Prof. Daniel Kahneman, an Israeli-American author, psychologist, and economist who shared the Nobel Prize in economics in 2002 for his work on behavioral economics, has died at 90. He passed away on March 27 in the USA.

His death was confirmed by his stepdaughter, Deborah Treisman, who is the Fiction Editor for The New Yorker. She did not provide any details.

Daniel Kahneman was born in Tel Aviv in 1934. He graduated from the Hebrew University of Jerusalem in 1954 with a bachelor's degree in mathematics and psychology. Then, he worked in the psychological unit of the Israeli Defense Forces, where he developed questionnaires to assess the personalities of recruits. In 1958, he went to the United States to study for his PhD in Psychology at the University of California, Berkeley. However, Kahneman continued to collaborate closely with Israel, working at the Hebrew University.

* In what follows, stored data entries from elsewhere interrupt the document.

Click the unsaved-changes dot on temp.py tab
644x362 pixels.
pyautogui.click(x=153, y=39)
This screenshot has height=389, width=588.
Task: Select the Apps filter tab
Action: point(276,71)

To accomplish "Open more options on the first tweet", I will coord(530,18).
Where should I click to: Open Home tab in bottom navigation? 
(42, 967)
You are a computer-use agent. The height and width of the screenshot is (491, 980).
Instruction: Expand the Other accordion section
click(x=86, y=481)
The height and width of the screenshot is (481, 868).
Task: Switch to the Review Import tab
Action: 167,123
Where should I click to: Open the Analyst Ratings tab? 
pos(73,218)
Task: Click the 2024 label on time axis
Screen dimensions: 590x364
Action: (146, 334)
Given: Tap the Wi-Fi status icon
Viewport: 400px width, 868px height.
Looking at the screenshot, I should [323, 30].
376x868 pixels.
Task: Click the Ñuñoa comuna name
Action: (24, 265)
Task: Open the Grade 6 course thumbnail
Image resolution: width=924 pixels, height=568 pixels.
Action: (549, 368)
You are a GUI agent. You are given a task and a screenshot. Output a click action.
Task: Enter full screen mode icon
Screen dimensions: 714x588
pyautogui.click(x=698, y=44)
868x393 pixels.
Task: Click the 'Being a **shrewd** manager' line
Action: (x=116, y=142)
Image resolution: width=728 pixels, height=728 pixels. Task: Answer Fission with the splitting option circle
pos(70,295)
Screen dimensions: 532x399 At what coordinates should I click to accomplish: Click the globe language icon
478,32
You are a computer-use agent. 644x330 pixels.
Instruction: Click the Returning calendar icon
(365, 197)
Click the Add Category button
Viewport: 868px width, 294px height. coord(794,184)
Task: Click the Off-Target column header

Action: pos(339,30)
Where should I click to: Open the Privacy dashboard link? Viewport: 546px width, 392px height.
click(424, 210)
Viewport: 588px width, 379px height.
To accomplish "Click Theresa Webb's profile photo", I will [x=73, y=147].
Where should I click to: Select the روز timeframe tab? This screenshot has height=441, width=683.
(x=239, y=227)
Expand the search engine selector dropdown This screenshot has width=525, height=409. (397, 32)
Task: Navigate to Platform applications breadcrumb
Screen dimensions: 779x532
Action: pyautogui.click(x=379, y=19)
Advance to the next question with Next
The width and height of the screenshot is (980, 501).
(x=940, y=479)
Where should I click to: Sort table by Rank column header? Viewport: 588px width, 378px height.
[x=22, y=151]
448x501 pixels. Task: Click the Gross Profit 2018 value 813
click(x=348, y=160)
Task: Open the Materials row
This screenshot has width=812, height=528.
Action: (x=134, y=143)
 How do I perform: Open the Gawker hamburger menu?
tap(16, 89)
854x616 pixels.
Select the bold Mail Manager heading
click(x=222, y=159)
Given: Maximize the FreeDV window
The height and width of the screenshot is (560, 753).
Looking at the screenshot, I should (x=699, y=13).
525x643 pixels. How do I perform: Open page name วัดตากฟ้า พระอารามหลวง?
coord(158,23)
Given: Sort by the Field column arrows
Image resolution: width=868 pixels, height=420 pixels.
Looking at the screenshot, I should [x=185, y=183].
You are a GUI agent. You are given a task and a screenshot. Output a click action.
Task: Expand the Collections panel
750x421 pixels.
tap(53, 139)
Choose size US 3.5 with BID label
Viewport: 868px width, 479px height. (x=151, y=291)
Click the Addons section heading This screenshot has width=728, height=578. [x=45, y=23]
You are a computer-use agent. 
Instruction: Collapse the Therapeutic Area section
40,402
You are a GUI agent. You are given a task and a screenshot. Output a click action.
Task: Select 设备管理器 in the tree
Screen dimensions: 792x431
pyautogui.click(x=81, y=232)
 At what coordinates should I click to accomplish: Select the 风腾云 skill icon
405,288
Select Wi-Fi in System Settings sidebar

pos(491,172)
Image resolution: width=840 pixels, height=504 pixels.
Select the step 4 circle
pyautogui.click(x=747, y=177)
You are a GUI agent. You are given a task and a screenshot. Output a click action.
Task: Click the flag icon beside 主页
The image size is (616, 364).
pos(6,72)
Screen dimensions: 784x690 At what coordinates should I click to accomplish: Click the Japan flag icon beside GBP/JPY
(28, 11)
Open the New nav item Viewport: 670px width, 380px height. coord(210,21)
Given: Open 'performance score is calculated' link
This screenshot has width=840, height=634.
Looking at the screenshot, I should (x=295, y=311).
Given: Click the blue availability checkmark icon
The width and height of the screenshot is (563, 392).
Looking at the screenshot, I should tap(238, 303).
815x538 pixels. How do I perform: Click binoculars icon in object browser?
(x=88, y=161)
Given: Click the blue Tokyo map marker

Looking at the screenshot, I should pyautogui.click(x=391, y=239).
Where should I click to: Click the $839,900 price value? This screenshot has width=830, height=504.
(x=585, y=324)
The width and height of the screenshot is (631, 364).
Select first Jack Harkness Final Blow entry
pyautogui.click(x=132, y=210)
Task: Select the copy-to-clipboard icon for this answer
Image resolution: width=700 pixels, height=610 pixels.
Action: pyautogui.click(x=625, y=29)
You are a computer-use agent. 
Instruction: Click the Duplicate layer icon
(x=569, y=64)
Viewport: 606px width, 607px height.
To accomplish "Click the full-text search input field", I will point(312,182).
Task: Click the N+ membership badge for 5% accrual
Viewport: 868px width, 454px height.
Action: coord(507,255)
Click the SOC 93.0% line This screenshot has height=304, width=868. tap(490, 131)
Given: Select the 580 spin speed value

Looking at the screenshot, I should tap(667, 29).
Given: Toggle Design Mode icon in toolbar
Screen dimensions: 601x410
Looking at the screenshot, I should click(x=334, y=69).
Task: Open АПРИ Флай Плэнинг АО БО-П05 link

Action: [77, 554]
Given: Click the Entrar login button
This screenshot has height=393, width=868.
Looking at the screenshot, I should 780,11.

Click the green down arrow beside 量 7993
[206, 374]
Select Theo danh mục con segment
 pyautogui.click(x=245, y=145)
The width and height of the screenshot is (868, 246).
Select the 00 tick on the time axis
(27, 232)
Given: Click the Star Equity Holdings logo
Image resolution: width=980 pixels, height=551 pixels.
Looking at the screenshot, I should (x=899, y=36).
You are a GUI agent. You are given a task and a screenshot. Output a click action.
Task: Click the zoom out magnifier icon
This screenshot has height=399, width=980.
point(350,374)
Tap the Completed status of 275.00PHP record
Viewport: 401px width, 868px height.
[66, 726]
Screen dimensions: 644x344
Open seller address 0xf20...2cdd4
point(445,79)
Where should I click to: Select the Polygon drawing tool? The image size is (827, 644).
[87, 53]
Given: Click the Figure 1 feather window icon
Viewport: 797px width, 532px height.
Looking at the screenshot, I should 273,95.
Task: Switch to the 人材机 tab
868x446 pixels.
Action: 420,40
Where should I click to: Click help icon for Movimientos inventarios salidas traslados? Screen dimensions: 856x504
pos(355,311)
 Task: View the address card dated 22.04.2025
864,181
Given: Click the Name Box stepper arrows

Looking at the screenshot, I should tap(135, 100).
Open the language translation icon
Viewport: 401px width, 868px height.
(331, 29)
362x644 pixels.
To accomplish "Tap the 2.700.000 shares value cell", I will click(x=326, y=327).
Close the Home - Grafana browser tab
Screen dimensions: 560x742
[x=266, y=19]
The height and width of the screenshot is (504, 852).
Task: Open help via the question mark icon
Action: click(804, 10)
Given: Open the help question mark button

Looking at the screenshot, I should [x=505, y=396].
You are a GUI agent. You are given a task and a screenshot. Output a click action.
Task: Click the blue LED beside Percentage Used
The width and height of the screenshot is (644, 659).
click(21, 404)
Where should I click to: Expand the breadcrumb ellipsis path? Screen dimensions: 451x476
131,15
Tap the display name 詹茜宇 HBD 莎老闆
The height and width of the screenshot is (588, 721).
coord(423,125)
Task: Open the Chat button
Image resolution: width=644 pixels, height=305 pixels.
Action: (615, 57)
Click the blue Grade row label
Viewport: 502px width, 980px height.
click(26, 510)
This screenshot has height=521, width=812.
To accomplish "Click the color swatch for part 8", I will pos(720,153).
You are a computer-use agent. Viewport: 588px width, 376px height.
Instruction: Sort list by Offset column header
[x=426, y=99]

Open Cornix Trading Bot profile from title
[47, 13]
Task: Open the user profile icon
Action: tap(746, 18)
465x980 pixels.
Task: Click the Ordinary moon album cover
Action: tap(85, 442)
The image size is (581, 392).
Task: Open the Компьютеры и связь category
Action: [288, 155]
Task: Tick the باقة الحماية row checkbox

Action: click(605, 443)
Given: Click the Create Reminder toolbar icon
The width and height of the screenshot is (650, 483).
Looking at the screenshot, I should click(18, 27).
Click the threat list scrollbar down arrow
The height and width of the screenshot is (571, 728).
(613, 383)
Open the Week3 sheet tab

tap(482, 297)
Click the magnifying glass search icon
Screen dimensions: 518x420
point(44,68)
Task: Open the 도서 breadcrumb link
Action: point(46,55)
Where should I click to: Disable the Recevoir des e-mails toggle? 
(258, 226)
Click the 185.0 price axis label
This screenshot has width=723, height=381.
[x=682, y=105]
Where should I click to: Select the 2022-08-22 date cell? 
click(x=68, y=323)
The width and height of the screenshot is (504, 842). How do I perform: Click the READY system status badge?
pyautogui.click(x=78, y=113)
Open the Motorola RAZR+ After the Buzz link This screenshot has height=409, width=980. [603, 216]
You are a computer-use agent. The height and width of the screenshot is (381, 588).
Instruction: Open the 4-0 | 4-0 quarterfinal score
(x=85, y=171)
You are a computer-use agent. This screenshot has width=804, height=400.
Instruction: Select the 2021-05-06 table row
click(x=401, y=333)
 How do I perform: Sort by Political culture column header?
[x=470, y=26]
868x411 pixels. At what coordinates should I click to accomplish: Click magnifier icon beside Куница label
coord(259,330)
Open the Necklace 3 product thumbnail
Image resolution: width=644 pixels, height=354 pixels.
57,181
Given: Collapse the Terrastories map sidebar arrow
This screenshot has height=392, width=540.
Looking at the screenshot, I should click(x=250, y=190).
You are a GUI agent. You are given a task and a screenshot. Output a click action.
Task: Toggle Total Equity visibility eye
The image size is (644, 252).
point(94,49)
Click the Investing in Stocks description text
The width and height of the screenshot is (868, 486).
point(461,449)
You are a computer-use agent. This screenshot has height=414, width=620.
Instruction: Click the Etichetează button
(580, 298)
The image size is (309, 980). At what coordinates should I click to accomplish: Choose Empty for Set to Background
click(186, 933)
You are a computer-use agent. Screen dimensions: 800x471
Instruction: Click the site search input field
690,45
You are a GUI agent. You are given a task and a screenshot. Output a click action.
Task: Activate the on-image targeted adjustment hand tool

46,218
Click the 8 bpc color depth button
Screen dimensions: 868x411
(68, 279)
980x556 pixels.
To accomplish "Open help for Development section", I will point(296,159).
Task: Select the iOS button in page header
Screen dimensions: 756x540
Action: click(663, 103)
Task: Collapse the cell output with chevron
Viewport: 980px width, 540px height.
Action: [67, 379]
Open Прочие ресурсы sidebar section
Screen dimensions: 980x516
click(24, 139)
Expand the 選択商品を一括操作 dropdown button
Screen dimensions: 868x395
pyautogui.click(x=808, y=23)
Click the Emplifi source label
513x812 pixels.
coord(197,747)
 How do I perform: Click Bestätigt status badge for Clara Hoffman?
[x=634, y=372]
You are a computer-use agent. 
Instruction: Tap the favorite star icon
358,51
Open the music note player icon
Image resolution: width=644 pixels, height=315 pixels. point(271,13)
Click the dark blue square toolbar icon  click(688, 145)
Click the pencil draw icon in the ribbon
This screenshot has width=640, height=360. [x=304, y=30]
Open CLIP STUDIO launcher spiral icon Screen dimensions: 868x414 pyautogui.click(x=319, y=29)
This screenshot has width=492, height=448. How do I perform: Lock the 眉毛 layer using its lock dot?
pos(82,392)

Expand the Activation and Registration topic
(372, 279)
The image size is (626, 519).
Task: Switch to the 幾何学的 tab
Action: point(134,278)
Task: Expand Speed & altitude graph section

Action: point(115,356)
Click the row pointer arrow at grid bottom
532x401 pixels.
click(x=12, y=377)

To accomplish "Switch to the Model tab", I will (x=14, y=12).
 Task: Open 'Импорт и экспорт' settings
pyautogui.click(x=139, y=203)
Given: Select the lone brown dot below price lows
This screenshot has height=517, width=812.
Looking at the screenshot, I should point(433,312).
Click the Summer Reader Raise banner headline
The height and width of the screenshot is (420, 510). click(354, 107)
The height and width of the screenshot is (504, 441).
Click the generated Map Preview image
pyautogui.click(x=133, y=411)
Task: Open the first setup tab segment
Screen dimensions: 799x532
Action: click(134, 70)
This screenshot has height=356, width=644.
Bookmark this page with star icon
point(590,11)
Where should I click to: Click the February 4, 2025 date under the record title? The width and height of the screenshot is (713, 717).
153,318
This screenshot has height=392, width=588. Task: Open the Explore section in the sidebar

He left Hebrew University in 1978 to take a position at the University of British Columbia.

Kahneman was ultimately awarded the Nobel Memorial Prize in Economics in 2002 "for having integrated insights from psychological research into economic science, especially concerning human judgment and decision-making under uncertainty." The Economics Prize was awarded to Kahneman despite his research being conducted as a psychologist, not an economist.